Re: 9. WYSIWYG editor (enforcing the signature)

Le 6 août 2007 à 18:06, Mihai Sucan a écrit :
> You cannot trust any claims. But ... if anything like this gets in  
> the spec, then many/some people who are not experienced enough  
> *will* in fact trust such claims, and they'll make decisions based  
> on such claims, in their sites, in their tools, parsers, etc.
>
> I do not recommend adding anything like this into the spec.

:) It is already in the spec.
	<meta name="@blah@" content="@something@">
In the same way it is why the debate on versioning is almost moot,  
because if the author wants versioning, they can already do it.
	<meta name="version" content="html5">

We will not be able to forbid a part of this group or a group of Web  
pro outside of this group with enough momentum to define guidelines  
for Web professionals. I would go even further, they could even make  
it a W3C recommendation if it's what they require.
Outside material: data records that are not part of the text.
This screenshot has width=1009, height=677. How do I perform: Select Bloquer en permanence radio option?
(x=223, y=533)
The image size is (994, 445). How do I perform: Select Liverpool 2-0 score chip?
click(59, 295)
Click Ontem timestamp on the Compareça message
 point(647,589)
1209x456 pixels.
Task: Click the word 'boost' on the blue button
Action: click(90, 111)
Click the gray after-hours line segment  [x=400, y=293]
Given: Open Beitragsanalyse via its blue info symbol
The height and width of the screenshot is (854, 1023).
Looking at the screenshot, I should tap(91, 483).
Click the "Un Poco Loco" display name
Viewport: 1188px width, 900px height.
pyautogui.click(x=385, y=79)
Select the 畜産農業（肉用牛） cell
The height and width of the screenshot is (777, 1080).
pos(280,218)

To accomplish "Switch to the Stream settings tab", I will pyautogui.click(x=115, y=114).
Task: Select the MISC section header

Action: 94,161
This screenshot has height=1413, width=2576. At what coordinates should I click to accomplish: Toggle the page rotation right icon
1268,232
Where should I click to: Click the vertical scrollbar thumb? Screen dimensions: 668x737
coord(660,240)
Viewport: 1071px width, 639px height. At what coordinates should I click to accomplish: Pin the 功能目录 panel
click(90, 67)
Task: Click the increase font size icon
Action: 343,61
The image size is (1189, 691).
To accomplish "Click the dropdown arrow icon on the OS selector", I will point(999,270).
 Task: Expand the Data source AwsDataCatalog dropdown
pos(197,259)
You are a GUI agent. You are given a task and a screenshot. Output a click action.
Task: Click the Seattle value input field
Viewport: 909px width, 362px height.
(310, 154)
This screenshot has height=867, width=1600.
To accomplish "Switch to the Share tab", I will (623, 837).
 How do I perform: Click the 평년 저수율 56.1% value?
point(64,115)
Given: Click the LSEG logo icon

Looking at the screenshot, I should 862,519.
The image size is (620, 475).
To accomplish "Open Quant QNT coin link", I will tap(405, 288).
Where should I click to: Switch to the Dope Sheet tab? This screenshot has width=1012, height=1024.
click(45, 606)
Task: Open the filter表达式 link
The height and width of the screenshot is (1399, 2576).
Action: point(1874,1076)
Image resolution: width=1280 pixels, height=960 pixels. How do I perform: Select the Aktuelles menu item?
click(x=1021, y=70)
The same way,  
desktop browsers  have decided to restart the work on HTML 5.



Le 6 août 2007 à 17:40, Sander Tekelenburg a écrit :
>> 	 <meta name="conform" content="html5-bp">
>>
>> html5-bp = HTML 5 Best Practices. It would acknowledge a set of rules
>> defined by the Web community and considered as "good HTML".
>
> What is the problem that is being solved here?

First, I don't believe having a metaname for wysiwyg editor is  
solving anything at all. Saying that only wysiwyg editors need/put  
font tag is ignoring the fact that document move from one tool to the  
other. A document is not edited by one tool, but can be edited by  
multiple type of tools at different times.

> Obviously I recognise a use for easy identification of quality.

This is a shorcut, I have not made in the proposal. :)
	<meta name="conform" content="html5-bp">
is not for assessing the quality of the document. That would not be  
very effective and easily spoofed.

Certification is not a technical solution, it is a legal agreement  
between different parties. The content of the certification contract  
can be anything as long as the parties have agreed on the terms of  
the contract.

> But I don't see how a mere
> string claiming quality, or lack thereof, could ever be useful --  
> it would be
> easy to be spoofed.

As I said it was not a claim of quality. It is a string to explicit  
declare the intent of the author.  Let me give you a scenario.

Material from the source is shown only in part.